LFP-equipped cars are making inroads globally and a number of Chinese automakers are targeting western markets with LFP-equipped vehicles. From just a fraction before the made-in-China Model 3 launched, the technology has now reached 15.7% market share based on Q1 2021 battery capacity deployed. The LFP Model 3 on its own captured 7.2% of the global electric car market.
While Volkswagen has said LFP would be its go-to battery for its entry level models, BYD confirmed last month that it is going all-in on LFP batteries, and scrapping NCM (nickel, cobalt, manganese) technology from its model line-up entirely.
High nickel content in NCM cathodes improves energy density, but BYD and other LFP battery manufacturers have been closing the gap in terms of range and charging performance.
Lithium rally, graphite steady, cobalt and nickel wobbly
Average cobalt use in March was up an anemic 5% year on year and contrasts with a 198.7% jump in total tonnage deployed of the metal that provides thermal stability for high nickel batteries. The top user of cobalt was German automaker Mercedes-Benz.
Nickel sulfate prices have wiped out all its 2021 gains while cobalt used in the battery supply chains, according to Benchmark Mineral Intelligence, declined to an average of $55,000 a tonne for the month.

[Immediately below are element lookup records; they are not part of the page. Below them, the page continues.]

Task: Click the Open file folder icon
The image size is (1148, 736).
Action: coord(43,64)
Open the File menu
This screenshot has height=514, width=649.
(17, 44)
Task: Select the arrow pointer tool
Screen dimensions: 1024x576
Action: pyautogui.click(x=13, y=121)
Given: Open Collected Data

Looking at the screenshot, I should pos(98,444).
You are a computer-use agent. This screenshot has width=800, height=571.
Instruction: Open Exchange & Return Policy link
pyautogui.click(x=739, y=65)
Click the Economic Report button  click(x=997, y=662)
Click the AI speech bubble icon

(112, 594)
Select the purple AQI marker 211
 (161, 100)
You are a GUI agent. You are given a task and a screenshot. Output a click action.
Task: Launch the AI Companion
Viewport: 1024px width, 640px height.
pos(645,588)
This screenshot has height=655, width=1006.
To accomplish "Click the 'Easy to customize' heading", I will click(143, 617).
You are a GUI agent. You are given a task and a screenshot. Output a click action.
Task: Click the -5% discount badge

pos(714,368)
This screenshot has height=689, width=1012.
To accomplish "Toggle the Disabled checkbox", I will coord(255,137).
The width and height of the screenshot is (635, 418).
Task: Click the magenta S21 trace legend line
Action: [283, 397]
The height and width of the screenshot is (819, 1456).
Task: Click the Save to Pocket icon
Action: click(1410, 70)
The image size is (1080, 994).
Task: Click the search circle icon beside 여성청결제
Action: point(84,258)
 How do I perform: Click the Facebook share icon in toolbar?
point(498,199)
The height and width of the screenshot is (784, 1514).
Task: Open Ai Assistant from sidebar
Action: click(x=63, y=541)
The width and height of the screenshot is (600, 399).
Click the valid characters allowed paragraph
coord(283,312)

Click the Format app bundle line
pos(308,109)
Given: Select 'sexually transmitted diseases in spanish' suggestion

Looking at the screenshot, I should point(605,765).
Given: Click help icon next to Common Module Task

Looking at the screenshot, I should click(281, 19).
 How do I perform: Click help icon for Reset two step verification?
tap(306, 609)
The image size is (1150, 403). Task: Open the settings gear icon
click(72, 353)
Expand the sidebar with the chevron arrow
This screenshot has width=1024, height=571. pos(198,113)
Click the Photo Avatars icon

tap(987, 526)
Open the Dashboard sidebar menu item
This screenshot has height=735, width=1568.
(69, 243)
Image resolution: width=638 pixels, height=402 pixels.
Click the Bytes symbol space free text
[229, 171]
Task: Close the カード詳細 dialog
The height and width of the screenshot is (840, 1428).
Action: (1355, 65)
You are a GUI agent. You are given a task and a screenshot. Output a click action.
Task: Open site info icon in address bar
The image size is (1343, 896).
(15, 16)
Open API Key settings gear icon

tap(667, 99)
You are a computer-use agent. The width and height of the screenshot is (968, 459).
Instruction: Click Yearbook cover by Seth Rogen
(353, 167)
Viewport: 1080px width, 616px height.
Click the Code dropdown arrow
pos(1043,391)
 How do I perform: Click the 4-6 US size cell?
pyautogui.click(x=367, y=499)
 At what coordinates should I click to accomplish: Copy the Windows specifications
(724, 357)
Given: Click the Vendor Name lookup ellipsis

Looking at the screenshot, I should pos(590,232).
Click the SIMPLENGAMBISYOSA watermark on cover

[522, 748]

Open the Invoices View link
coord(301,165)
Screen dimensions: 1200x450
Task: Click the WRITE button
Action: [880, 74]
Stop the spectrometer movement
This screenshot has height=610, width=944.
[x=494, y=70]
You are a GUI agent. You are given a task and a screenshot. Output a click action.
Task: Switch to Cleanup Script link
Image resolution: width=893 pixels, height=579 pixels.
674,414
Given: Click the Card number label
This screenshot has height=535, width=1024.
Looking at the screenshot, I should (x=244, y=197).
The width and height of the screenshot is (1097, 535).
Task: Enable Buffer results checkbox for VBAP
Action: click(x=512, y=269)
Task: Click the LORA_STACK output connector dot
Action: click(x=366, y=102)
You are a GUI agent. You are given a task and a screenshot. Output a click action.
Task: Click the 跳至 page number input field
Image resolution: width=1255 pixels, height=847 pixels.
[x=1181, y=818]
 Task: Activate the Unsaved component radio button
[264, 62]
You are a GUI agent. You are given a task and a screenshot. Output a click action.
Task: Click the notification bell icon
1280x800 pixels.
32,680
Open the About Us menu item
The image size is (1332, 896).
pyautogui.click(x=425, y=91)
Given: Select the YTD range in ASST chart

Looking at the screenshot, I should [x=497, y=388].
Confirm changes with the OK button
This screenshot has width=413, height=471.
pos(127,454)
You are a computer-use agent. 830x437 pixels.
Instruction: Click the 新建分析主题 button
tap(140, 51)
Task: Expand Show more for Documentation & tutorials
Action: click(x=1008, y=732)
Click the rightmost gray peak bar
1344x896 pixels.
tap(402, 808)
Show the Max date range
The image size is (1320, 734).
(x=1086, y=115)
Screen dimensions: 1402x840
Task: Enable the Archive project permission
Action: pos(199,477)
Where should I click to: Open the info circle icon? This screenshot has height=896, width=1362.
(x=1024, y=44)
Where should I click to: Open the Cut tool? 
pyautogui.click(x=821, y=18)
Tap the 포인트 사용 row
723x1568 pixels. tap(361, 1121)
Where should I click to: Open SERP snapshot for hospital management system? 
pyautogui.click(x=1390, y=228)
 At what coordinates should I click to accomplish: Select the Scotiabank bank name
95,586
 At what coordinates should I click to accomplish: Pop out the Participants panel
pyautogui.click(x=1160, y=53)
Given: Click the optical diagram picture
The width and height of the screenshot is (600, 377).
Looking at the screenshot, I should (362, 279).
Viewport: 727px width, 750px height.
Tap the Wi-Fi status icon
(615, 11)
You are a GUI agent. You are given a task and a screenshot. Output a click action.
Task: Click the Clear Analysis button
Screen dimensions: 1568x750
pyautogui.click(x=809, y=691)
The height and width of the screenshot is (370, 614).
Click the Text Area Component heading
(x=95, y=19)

Average lithium use was up 15% year over year while total material deployed was up 240% over last year with carbonate making up 55% of the total versus hydroxide, with the latter favoured in the manufacture of high-nickel content batteries. Lithium prices continued to recover, hitting a two-year high of $11,664 a tonne (LCE) in April.
As a percentage of the overall index value, lithium represents 28.5% up from a low of 20% in August last year.
In April 2021, just over 14,0000 tonnes of synthetic and natural graphite were deployed globally in batteries of all newly-sold passenger EVs combined, a 233% jump over the same month last year.
Graphite prices have held steady above $700 a tonne in 2021, after spending all of 2020 below that mark and hitting a low of $644 in September.